Aynı dönemde kurumlar vergisi oranları da yüzde 32,1’den yüzde 21,2’ye düştü.
Bu arada, sıradan insanları en çok etkileyen işgücü ve tüketim vergileri sırasıyla yüzde 34,8 ve yüzde 18,7’ye yükseltildi. Bu oranlar 2010’da yüzde 33,3 ve yüzde 17,7 idi.
Oxfam’dan Chiara Putaturo, “Bize tekrar tekrar sıradan insanların yaşamlarını iyileştirmek ya da iklim kriziyle mücadele etmek için yeterli para olmadığı söyleniyor. Fakat ultra zenginler vergiden kaçarken harcayabileceklerinden daha fazlasını biriktiriyorlar,” dedi.
2020’den bu yana AB milyarderlerinin serveti üçte bir oranında artarak geçen yıl 1,9 trilyon avroya ulaştı AB nüfusunun geri kalanı ise servet paylarının azaldığını gördü.
Avrupa’nın en zengin yüzde biri artık banka mevduatları, hisse senetleri, tahviller ve krediler de dahil olmak üzere kıtanın finansal varlıklarının neredeyse yarısını kontrol ediyor.
Ultra zenginlerin (yaklaşık 3.650 kişi) servetleri 1995’ten 2021’e kadar yüzde 237 arttı.
Devletin sermaye stokundan elde ettiği toplam gelir şu anda 374 milyar avro ya da toplam gelirin yüzde 5,8’i kadar.

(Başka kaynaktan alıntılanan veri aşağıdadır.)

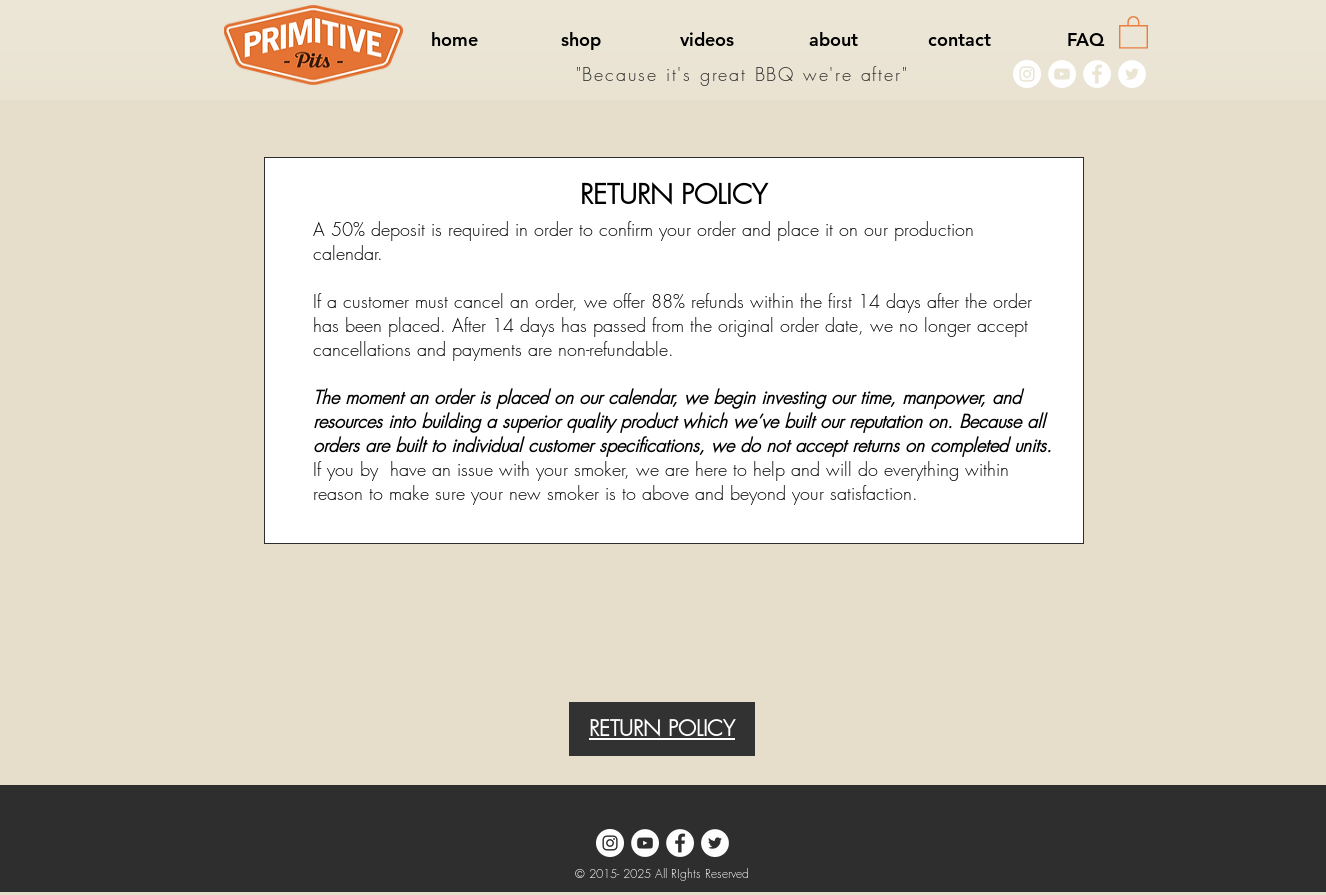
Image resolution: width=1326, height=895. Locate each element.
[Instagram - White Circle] (1027, 74)
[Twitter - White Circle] (1132, 74)
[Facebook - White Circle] (1097, 74)
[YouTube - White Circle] (1062, 74)
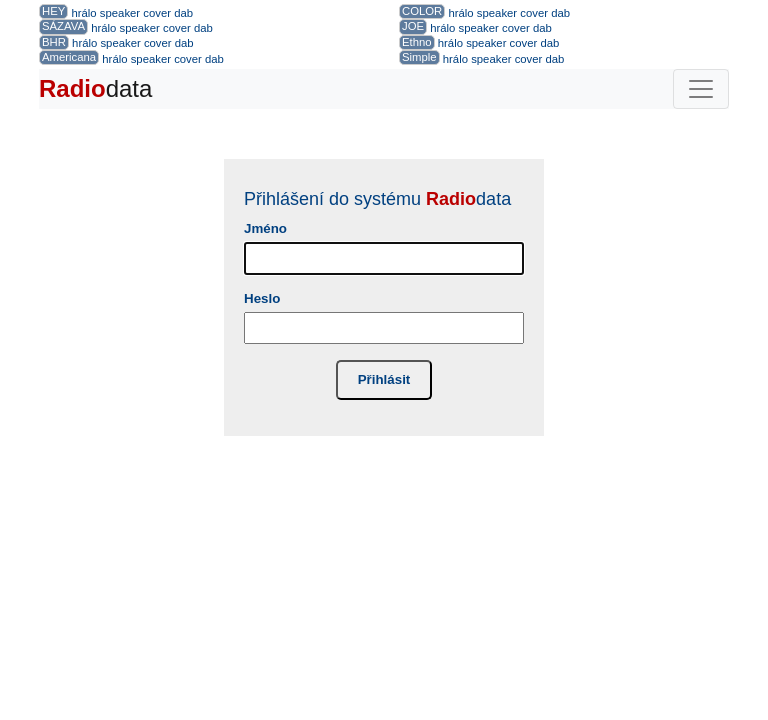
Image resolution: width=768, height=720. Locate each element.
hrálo (83, 13)
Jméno (265, 228)
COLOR (422, 11)
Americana (69, 57)
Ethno (417, 42)
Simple (419, 57)
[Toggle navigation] (701, 89)
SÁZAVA (63, 26)
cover (157, 13)
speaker (120, 13)
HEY (53, 11)
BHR (54, 42)
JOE (413, 26)
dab (183, 13)
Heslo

Öte yandan Oxfam’ın hesaplamalarına göre, 4,6 milyon avronun üzerindeki net servet üzerinden yüzde iki; 45,7 milyon avronun üzerindeki servet üzerinden yüzde üç ve 913 milyon avroyu aşan servet üzerinden yüzde beş oranında alınacak bir vergi yıllık 286,5 milyar avro gelir getirebilir ki bu miktar Finlandiya’nın GSYİH’sine eşit ve AB’nin yıllık bütçesinden önemli ölçüde daha fazla.